Aim 1
Condense the paragraph of the review of Zander's Boat that begins "Marie (Gabriella Rose-Carter) is a deeply unsettled soul" into a short bulleted list that keeps its main facts.
Aim 2
Carry the review of Zander's Boat forward with the next paragraph or two, picking up after its final sentence.

Text extract
Three rich, rounded and nuanced performances bring to life a beautiful elegy about love, loss and yearning. The trio of women – in their 20s, 40s and 60s – live in Shetland (an archipelago in the Northern Isles of Scotland).
The youngest is Sylvia (Liza Meagher), who married her childhood sweetheart Paul in what was meant to be a case of happily ever after. Only the untimely death of Paul’s best mate proved to be a circuit breaker. Paul is desperate to have children and blames Sylvia for being barren, when that couldn’t be further from the truth. He is a changed man. He is in denial … and then Sylvia finds God.
Marie (Gabriella Rose-Carter) is a deeply unsettled soul who works as head of a local council in Edinburgh, but is drawn back to Shetland. Her marriage to Alan doesn’t satisfy her and never has. She never wanted children and they don’t have any. At one point she took up a relationship with another woman. Marie’s mother worked hard to provide for the family and then up and left at the age of 64. Marie greatly admires what her mum did and would dearly like to be that free spirit herself, only she can’t bring herself to cut ties.
Edith (Suzanne Heywood) – the eldest – and her husband Bobbyare married and have two children, son Zander and daughter Claire. Edith had her heart set on four kids, but it was not to be. Zander has been the love of her life and Edith really appreciated him when he was a youngster and totally dependent upon her. Only he grew up and spread his wings, which left Edith heartbroken. His choices haven’t always pleased her and now he has a dead-end job. Then tragedy strikes.
Zander’s Boat is a complex, caring and considered work by Grace Barnes. It is a play about isolation – not just the physical isolation of Shetland but the emotional burden experienced by each of the triumvirate. Barnes was interested in the effect of Shetland’s overtly masculine culture on women and anyone out of step with the prevailing attitudes towards gender. She wanted to explore attitudes towards motherhood and different experiences mothers can have, challenging the view that women are “natural” carers. The piece also calls into question whether motherhood is a natural state for women and a universally positive experience.

Dataset section
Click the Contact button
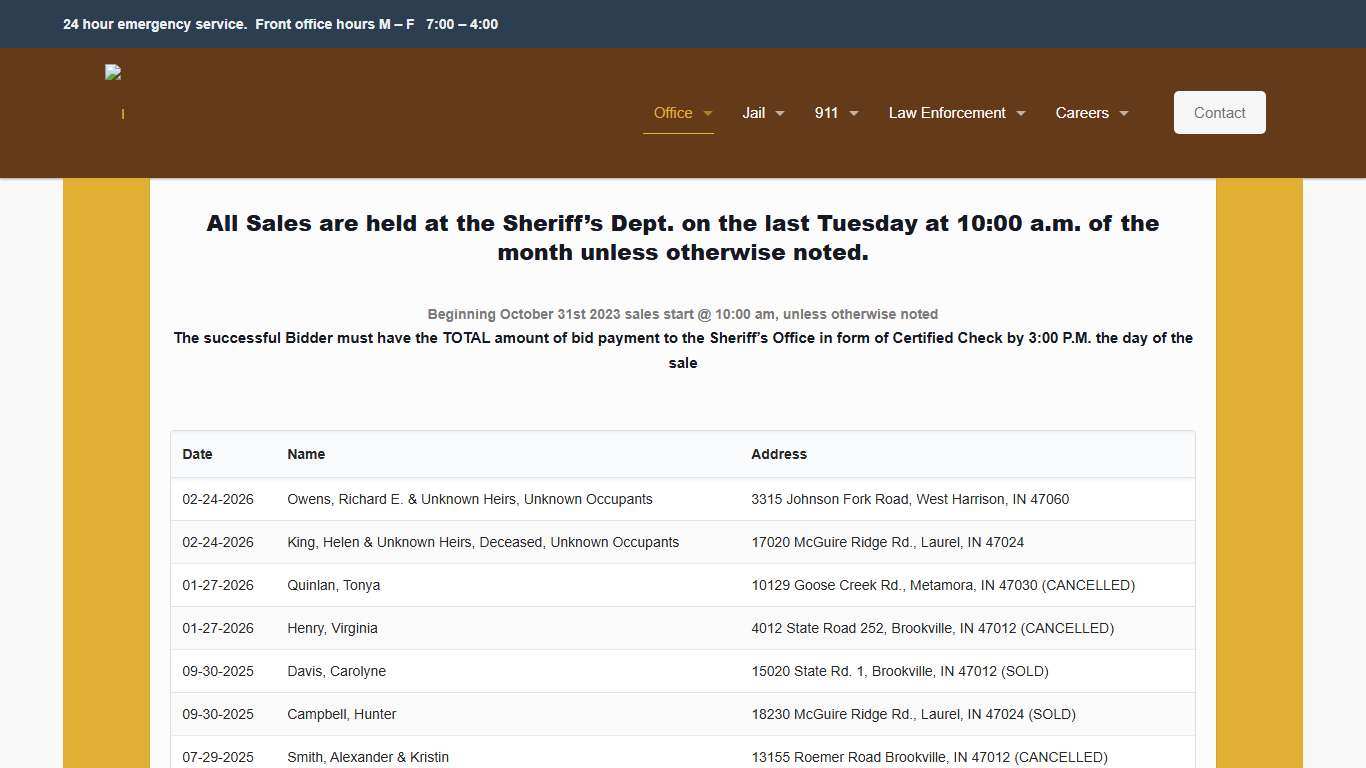The width and height of the screenshot is (1366, 768). [x=1219, y=112]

Exercise answer 1
- Marie, played by Gabriella Rose-Carter, is a deeply unsettled soul.
- She heads a local council in Edinburgh but is drawn back to Shetland.
- Her marriage to Alan has never satisfied her.
- She never wanted children, and they have none.
- At one point she had a relationship with another woman.
- Her mother worked hard to provide for the family, then left at 64.
- Marie admires this and wishes she could be as free, but she can't bring herself to cut ties.

Exercise answer 2
Zander’s Boat starts with the three extolling the virtues of storytelling in Shetland, including tales of seals that can shed their skin and take on human form. Their driving force remains a return to the sea. They speak of a special boy with a special boat – a magical one. Then the play opens up to reveal the women’s personal stories.
Each is dressed in white and the action takes place on a beach and wooden boardwalk on either side. The simple set design by William Atkinson – consisting of slats and an attractive sand pit upon which is strewn driftwood, boards and a bucket of sand containing coloured glass – works most effectively. It creates the necessary mood for reflection. The soundscape by Finn McBurney – which includes waves and children giggling –adds atmosphere and authenticity.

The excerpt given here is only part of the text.